Este robo de azulejos de fachadas e interiores de manera sistemática (organizado o de manera individual), se empezó a detectar en 2001 en los mercadillos de la Ladra (Lisboa).
REDACCIÓN. El rey Manuel I de Portugal quedó fascinado al ver los azulejos de la Alhambra de Granada en el siglo XV y ordenó decorar el Palacio de Sintra con esta forma de decoración, popularizando su uso en el país. Asi, el antiguo palacio real (hoy Palacio Nacional de Sintra) que alberga la mayor colección de azulejos mudéjares o hispano-moriscos de Portugal y una de las más importantes de Europa.
En 1560 comenzaron a aparecer en Lisboa talleres de alfarería que producían azulejos con la técnica de la loza importada de Italia. Las pinturas se inspiraron en la cerámica italiana, con el azul de la herencia china y realizadas con técnicas aprendidas de los holandeses (Azul y blanco).
Fue en el siglo XVIII cuando empezó a utilizarse ampliamente en iglesias y conventos, casas y palacios, jardines, fuentes y escaleras. La decoración podía abarcar desde motivos geométricos hasta representaciones de historias de temática variada, desde lo religioso a lo profano.

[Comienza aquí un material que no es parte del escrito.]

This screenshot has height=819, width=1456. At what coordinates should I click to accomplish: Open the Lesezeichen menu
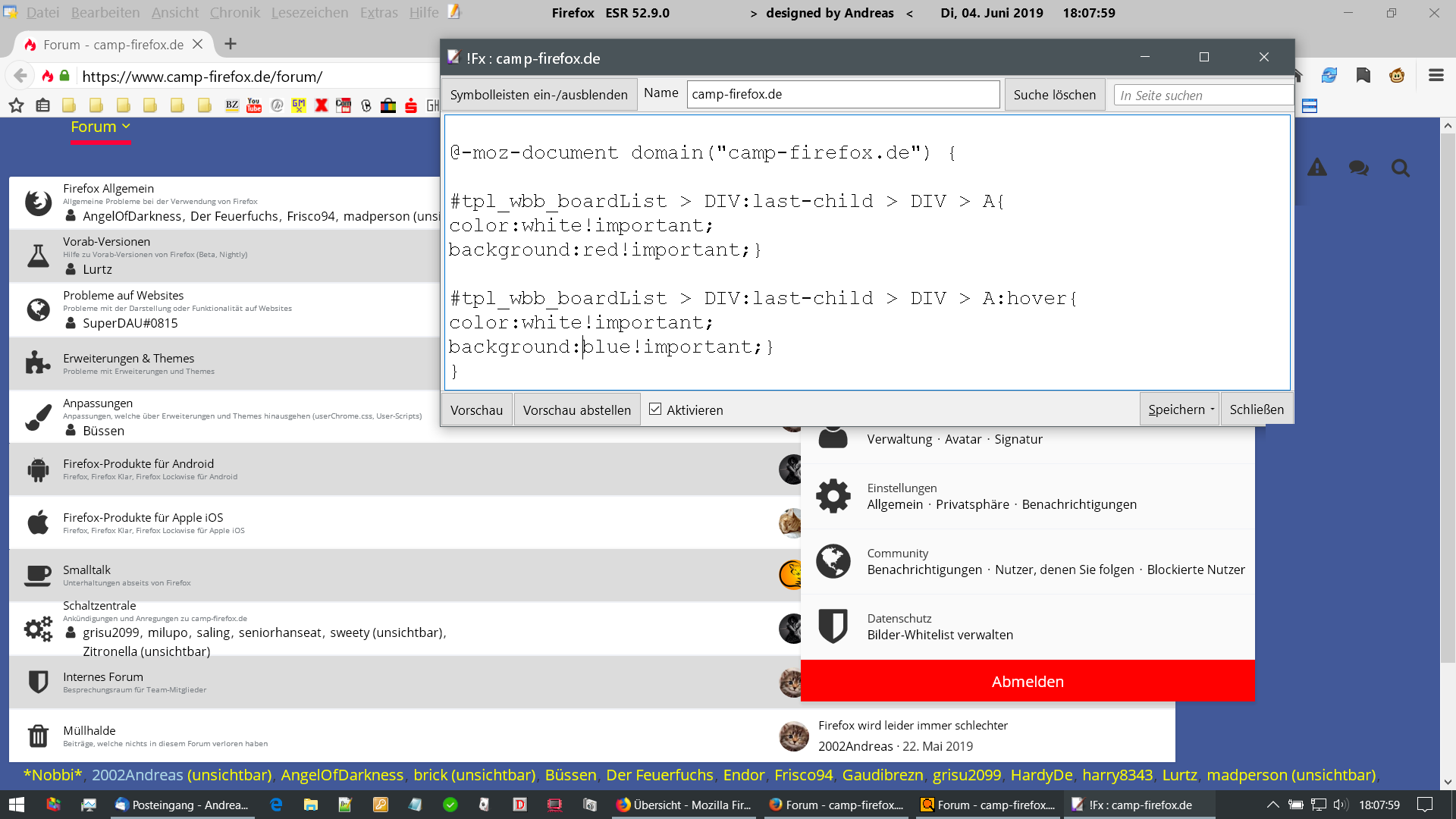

Tras el terremoto de 1755, la producción de azulejos se aceleró para la reconstrucción de Lisboa. Los azulejos dejaron de ser patrimonio exclusivo de la nobleza y el clero y empezaron a extenderse a otros estratos de la sociedad. Fue entonces cuando comenzaron a fabricarse azulejos en serie, combinando técnicas semi-industriales o industriales.
Así el azulejo portugués se ha convertido en un símbolo de la artesanía popular portuguesa más reconocida mundialmente
Desde el año 2001 se empezó a detectar la venta masiva de estas cerámicas en mercadillos fundamentalmente en la Feira de Ladra, hasta que las autoridades lisboetas prohibieron la demolición de fachadas debe ser comunicada previamente. En los años de la Plaga y Encierro (Covid y Confinamiento) 2020 y 2021 el robo se sistematiza y hoy resulta ser una alarma, según diversos medios españoles, que no así, en medios portugueses que conviven con el problema desde hace lustros
Nuestros medios denuncian un mercado clandestino del patrimonio, cuando se ofrecen abiertamente en el mercado, mientras que los portugueses reconocen que la venta puede generar un mercado masivo de azulejos.
La emisora TSF portuguesa reconoce que las mismas autoridades portuguesas tiene problemas en identificar lo que sería “un expolio patrimonio” de un simple hurto vandálico, ya que no se especifica la categoría de baldosas históricas de las populares.
Las asociaciones de vecinos próximas a los mercadillos reclaman una mayor vigilancia porque estos provocan es el deslucimiento de las calles. A marchas forzadas la Policía Judicial portuguesa está formando a los agentes que patrullan los mercadillos.
Por otro lado el ciudadano de la calle tiene diferentes opiniones. Unos lo consideran un elemento tan común que no lo conceptúan como patrimonio. Otros simplemente se quejan del lamentable estado de las emblemáticas fachadas de las ciudades, como indica Comunidades Portuguesas, por lo que las campañas sensibilización e información dirigida al ciudadano será una medida fundamental para que se despierte una conciencia al respecto.
No obstante el asunto se agrava cuando el expolio se produce en edificios históricos como palacios e iglesias como la de Nossa Senhora da Conceição, en Monforte y los robos se han multiplicado por cuatro desde 2025.
Se han presentado diversas medidas de prevención, sobretodo las enfocadas a la venta final en mercadillos, pero la extracción (robo) ya sea por individuos o de forma organizada sigue siendo el quebradero de cabeza.
Los precios en punto de venta (mercadillos para turistas) oscilan de desde los 2€ a los 50€ y las intervenciones policiales pueden provocar sin duda , el canal de venta más temido y del que no se comenta nada, (seguramente porque la policia portuguesa se ve impotente) y es la venta OnLine, donde la demanda puede ser más exigente y venderse piezas históricas con mejores beneficios.
Las piezas más codiciadas son lógicamente las más antiguas (azul y blanco.) las mas recientes de estilo semi industrial, que presentan un arcoíris de colores y, patrones deslumbrantes son más económicas.
La técnica y producción del azulejo tradicional portugués está en proceso para ser inscrita formalmente como Patrimonio Cultural Inmaterial de la Humanidad por la UNESCO.